■ Work instructions ■
Beginning at the line containing "[Magnific] (206, 1457)" and continuing to the end of the records below, give each line again exactly as it stands, and only those lines.

■ Data in this exercise ■

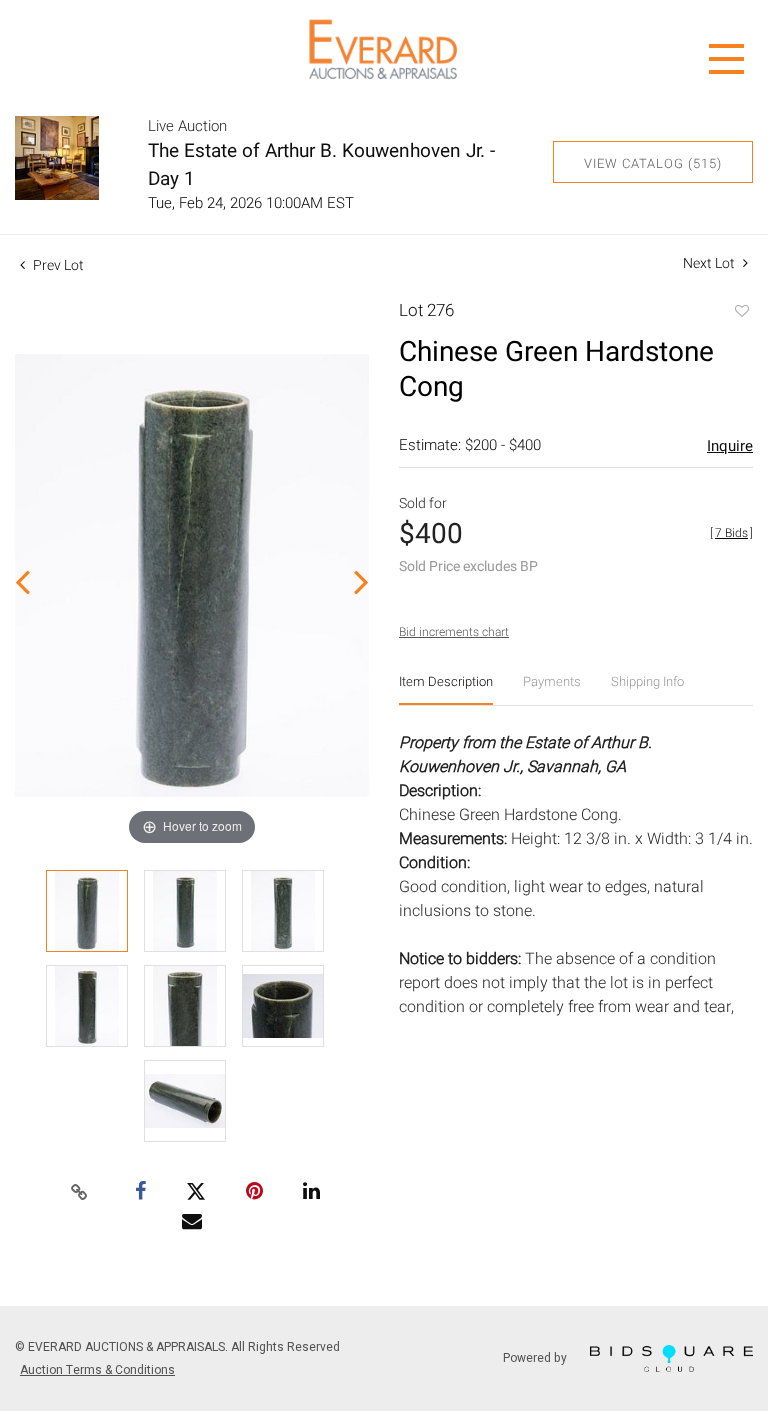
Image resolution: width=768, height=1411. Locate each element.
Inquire (730, 446)
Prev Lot (57, 265)
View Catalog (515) (653, 163)
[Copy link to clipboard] (80, 1193)
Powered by (536, 1357)
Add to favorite (741, 313)
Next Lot (710, 263)
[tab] (446, 689)
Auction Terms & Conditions (97, 1370)
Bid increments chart (454, 632)
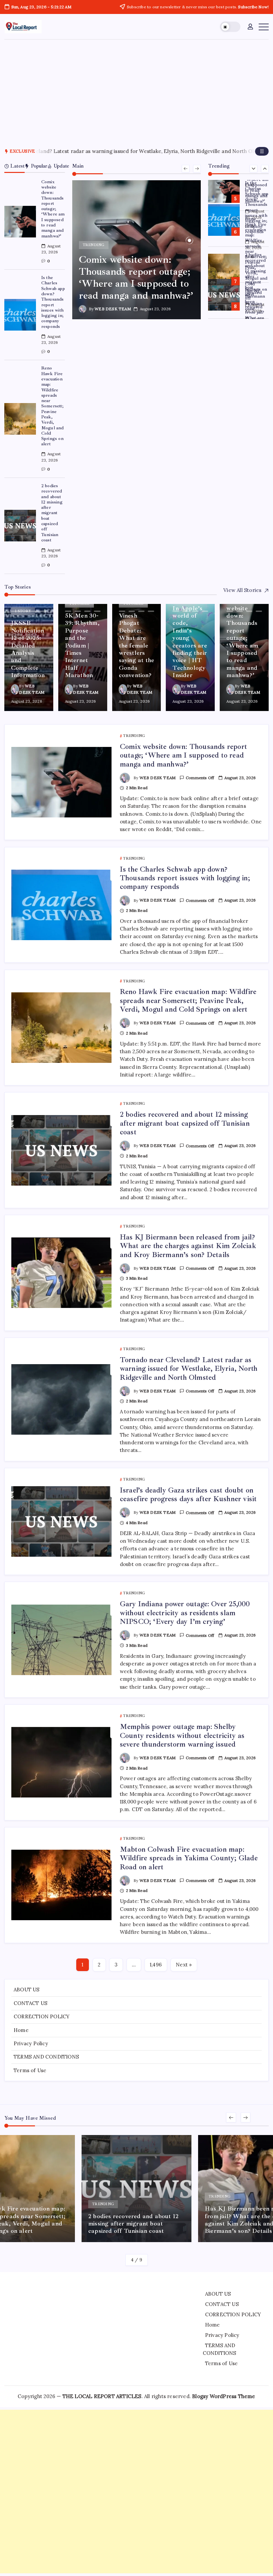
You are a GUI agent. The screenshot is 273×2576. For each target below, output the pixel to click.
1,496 (156, 1964)
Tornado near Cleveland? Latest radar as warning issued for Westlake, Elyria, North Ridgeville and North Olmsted (188, 1368)
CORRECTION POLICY (42, 2016)
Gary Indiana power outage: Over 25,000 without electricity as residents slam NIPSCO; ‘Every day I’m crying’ (185, 1612)
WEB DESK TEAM (113, 308)
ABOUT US (27, 1989)
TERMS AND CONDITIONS (46, 2057)
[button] (230, 27)
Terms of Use (30, 2070)
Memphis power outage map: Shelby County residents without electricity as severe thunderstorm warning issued (182, 1735)
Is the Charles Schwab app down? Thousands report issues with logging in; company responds (53, 302)
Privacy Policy (31, 2043)
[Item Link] (20, 221)
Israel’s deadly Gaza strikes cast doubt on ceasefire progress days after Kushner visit (165, 151)
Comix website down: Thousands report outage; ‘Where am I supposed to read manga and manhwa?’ (53, 209)
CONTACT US (30, 2003)
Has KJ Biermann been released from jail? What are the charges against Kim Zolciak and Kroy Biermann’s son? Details (188, 1245)
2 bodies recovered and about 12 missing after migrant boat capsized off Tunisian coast (52, 513)
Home (21, 2030)
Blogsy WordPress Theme (223, 2396)
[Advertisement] (136, 89)
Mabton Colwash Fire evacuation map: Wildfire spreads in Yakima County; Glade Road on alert (189, 1858)
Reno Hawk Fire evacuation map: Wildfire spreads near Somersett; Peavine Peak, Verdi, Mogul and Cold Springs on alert (52, 406)
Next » (184, 1964)
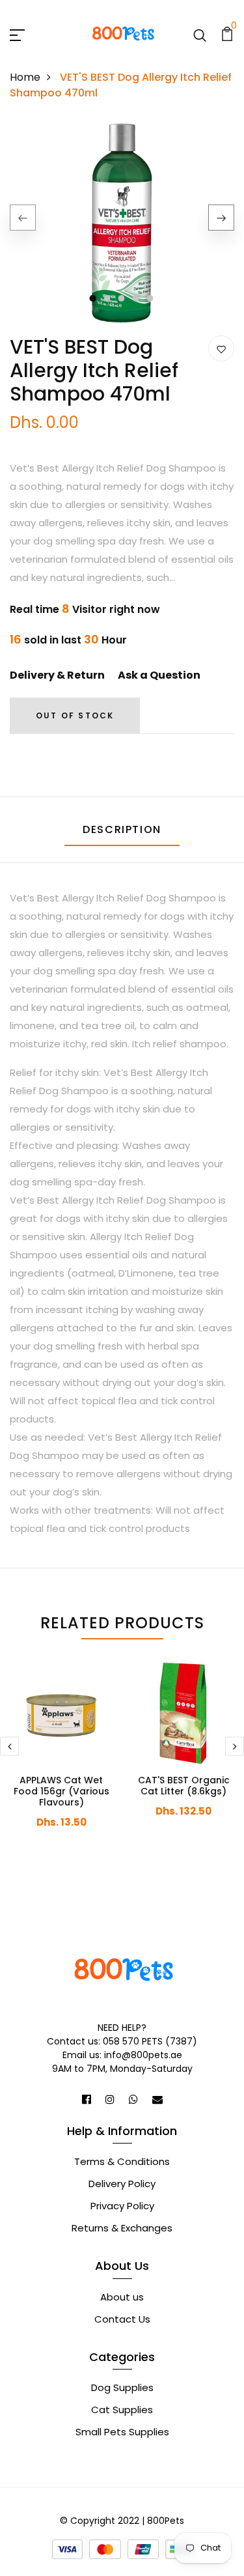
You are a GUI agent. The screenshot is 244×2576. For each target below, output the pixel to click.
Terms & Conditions (122, 2161)
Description (122, 829)
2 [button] (108, 298)
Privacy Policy (122, 2206)
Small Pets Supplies (122, 2432)
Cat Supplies (122, 2409)
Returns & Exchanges (122, 2228)
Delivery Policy (122, 2183)
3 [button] (122, 298)
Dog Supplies (122, 2387)
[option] (122, 227)
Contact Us (122, 2319)
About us (122, 2297)
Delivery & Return (57, 675)
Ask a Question (159, 675)
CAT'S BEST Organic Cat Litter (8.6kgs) (184, 1786)
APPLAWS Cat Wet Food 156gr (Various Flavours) (61, 1791)
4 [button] (136, 298)
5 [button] (151, 298)
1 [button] (92, 298)
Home (25, 77)
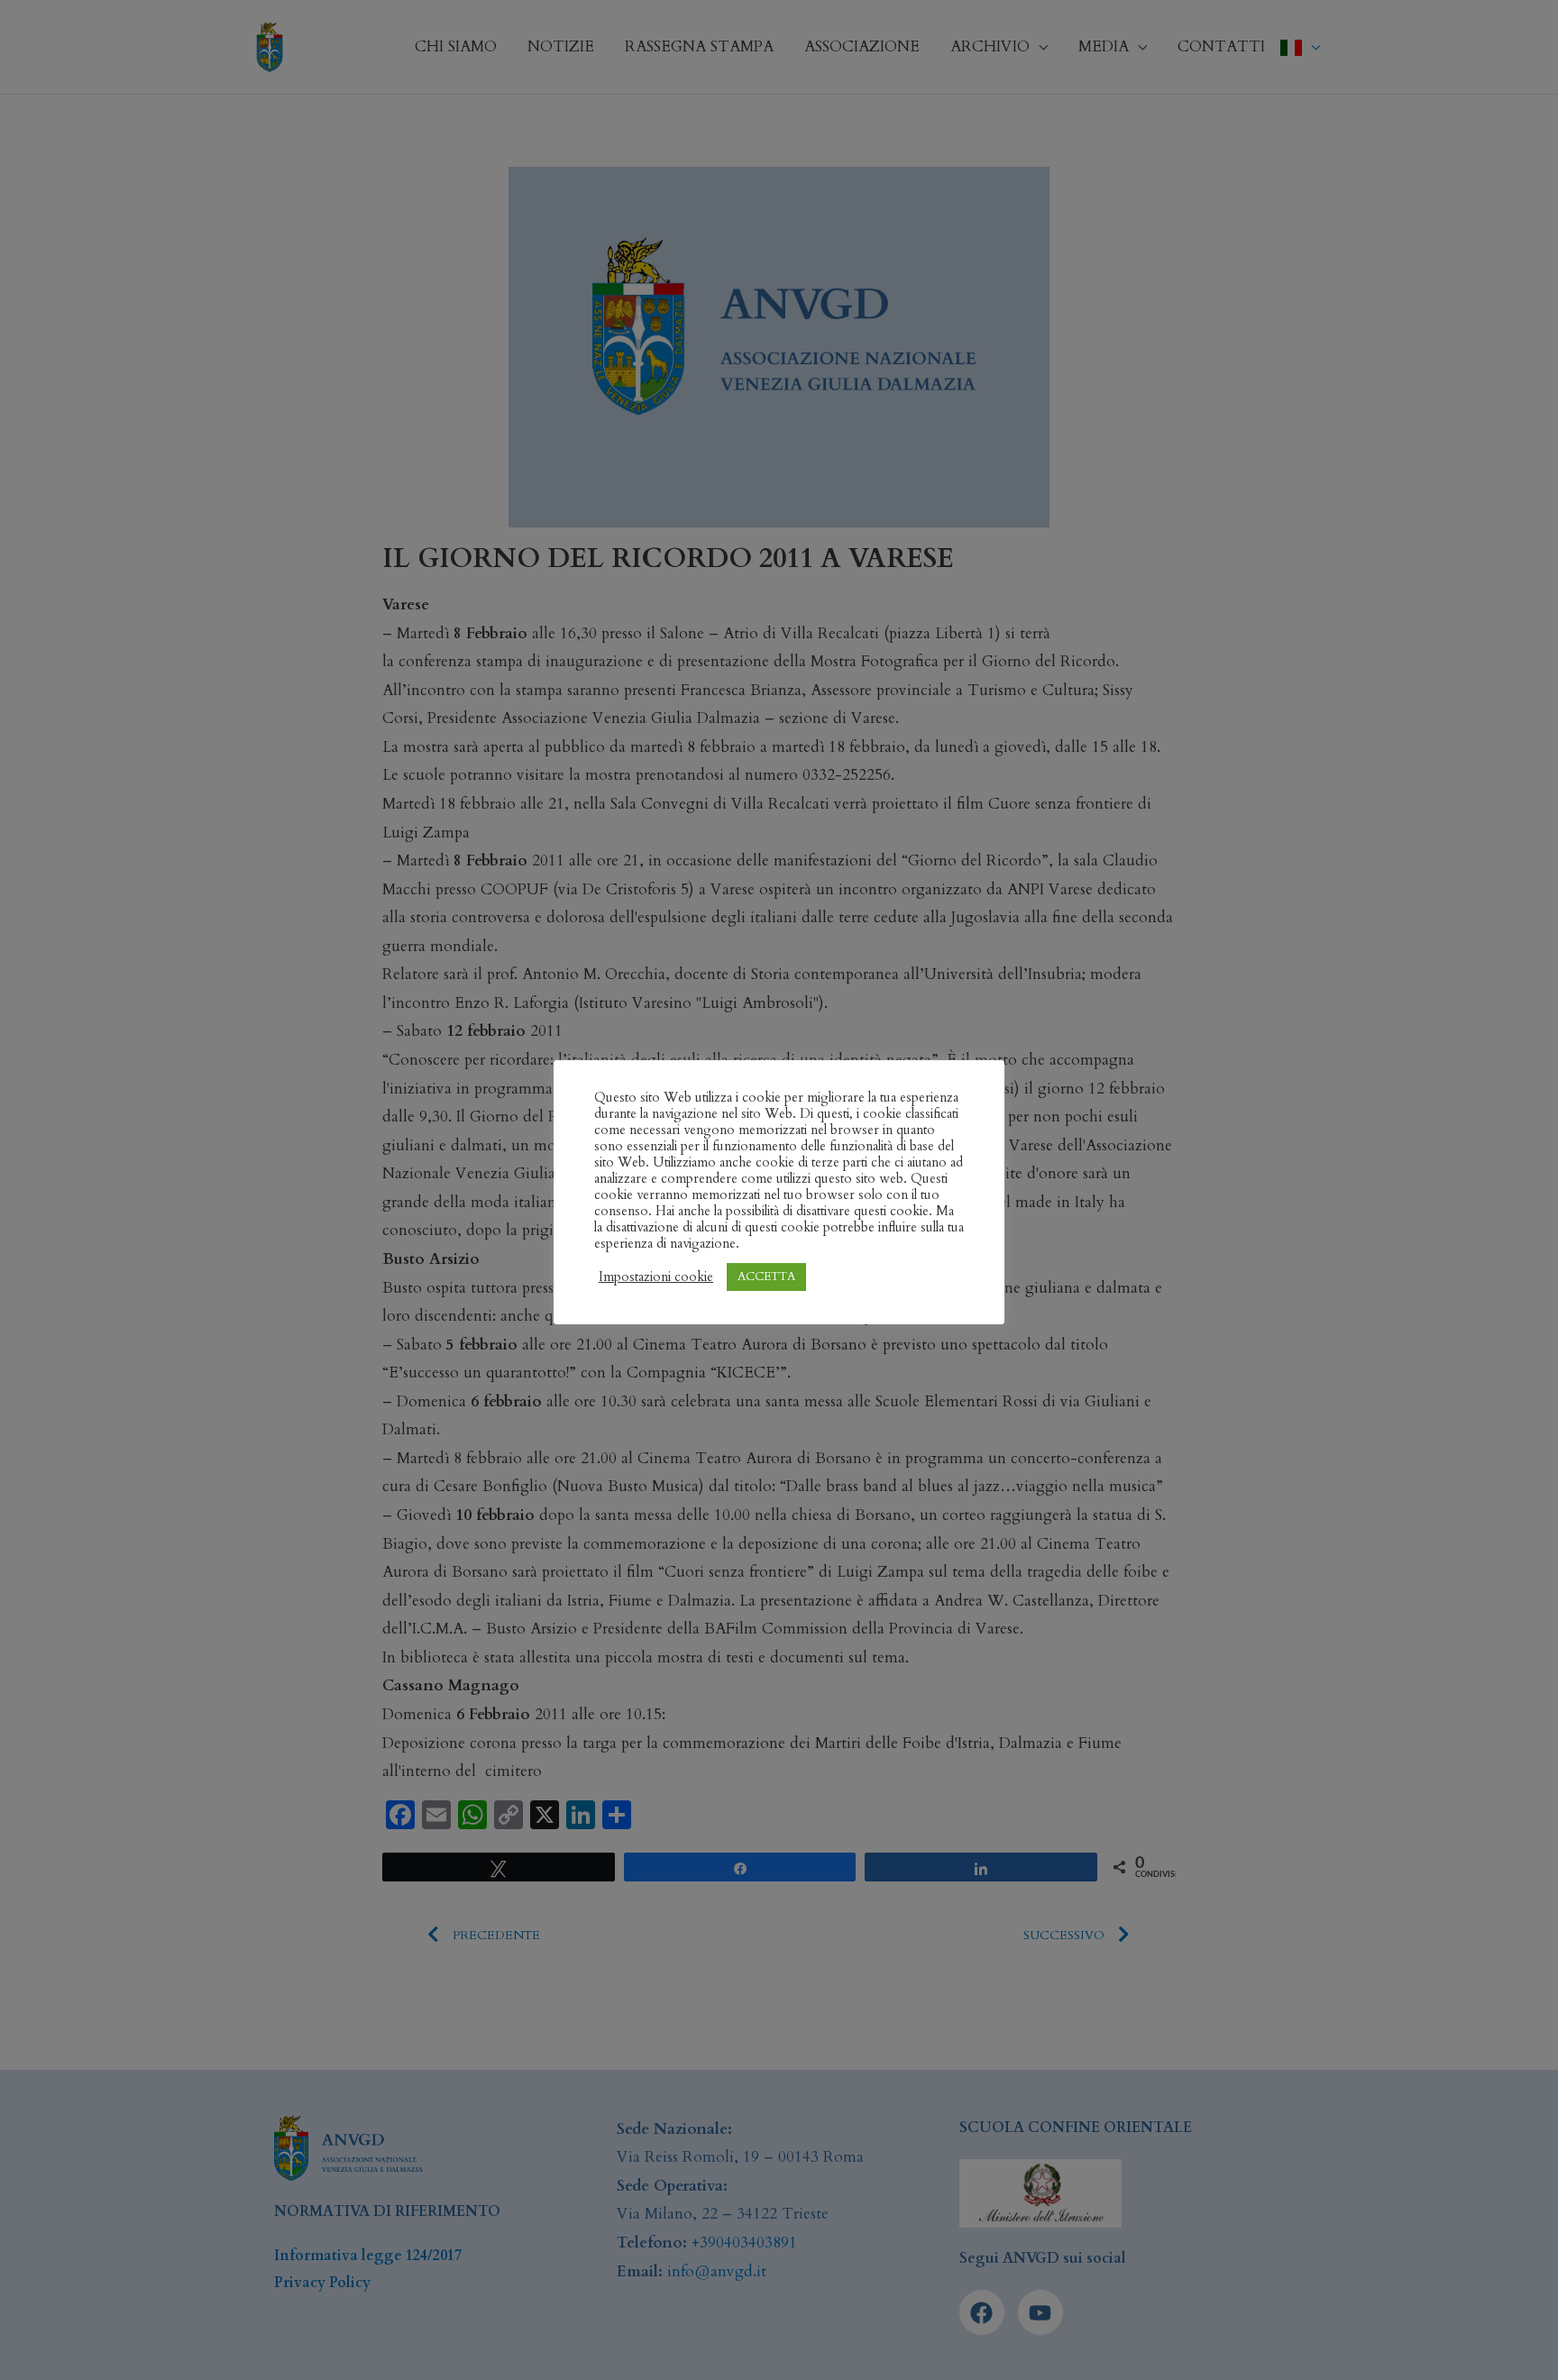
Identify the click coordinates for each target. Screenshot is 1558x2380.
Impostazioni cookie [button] (656, 1276)
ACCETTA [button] (766, 1276)
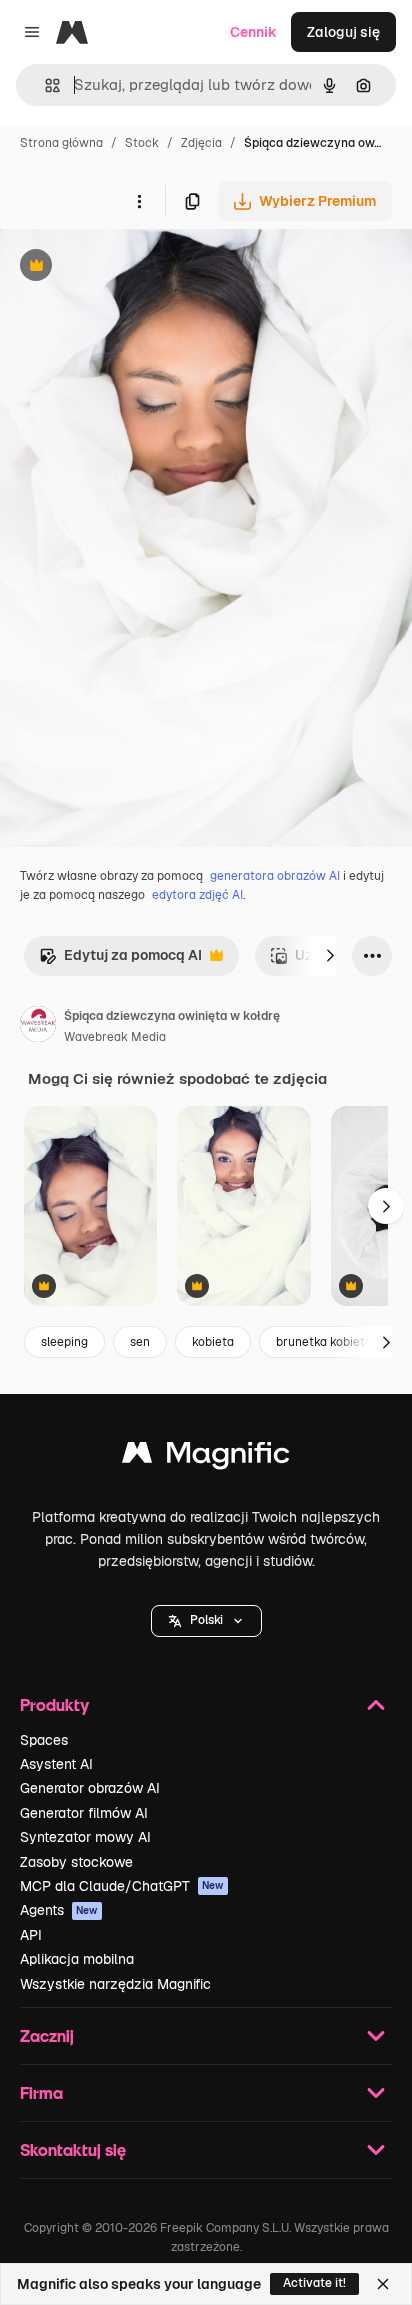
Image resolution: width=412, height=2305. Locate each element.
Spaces (44, 1740)
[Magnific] (206, 1457)
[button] (206, 1621)
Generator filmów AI (84, 1813)
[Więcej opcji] (139, 201)
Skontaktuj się (73, 2149)
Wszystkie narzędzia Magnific (115, 1984)
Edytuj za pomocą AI (120, 960)
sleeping (64, 1342)
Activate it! (314, 2283)
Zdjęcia (201, 143)
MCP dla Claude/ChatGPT (122, 1886)
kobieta (213, 1342)
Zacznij (47, 2035)
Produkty (54, 1704)
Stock (142, 143)
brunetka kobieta (324, 1342)
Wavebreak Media (115, 1037)
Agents (59, 1910)
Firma (41, 2092)
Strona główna (61, 143)
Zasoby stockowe (76, 1862)
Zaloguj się (343, 32)
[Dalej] (330, 956)
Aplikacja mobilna (77, 1959)
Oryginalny (138, 267)
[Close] (383, 2284)
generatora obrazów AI (275, 876)
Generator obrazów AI (90, 1788)
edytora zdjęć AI (197, 895)
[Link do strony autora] (38, 1027)
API (31, 1935)
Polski (206, 1620)
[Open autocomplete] (44, 85)
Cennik (253, 32)
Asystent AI (56, 1764)
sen (140, 1342)
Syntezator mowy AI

■ Answer for the task ■
[Magnific] (206, 1457)
[button] (206, 1621)
Generator filmów AI (84, 1813)
[Więcej opcji] (139, 201)
Skontaktuj się (73, 2149)
Wszystkie narzędzia Magnific (115, 1984)
Edytuj za pomocą AI (120, 960)
sleeping (64, 1342)
Activate it! (314, 2283)
Zdjęcia (201, 143)
MCP dla Claude/ChatGPT (122, 1886)
kobieta (213, 1342)
Zacznij (47, 2035)
Produkty (54, 1704)
Stock (142, 143)
brunetka kobieta (324, 1342)
Wavebreak Media (115, 1037)
Agents (59, 1910)
Firma (41, 2092)
Strona główna (61, 143)
Zasoby stockowe (76, 1862)
Zaloguj się (343, 32)
[Dalej] (330, 956)
Aplikacja mobilna (77, 1959)
Oryginalny (138, 267)
[Close] (383, 2284)
generatora obrazów AI (275, 876)
Generator obrazów AI (90, 1788)
edytora zdjęć AI (197, 895)
[Link do strony autora] (38, 1027)
API (31, 1935)
Polski (206, 1620)
[Open autocomplete] (44, 85)
Cennik (253, 32)
Asystent AI (56, 1764)
sen (140, 1342)
Syntezator mowy AI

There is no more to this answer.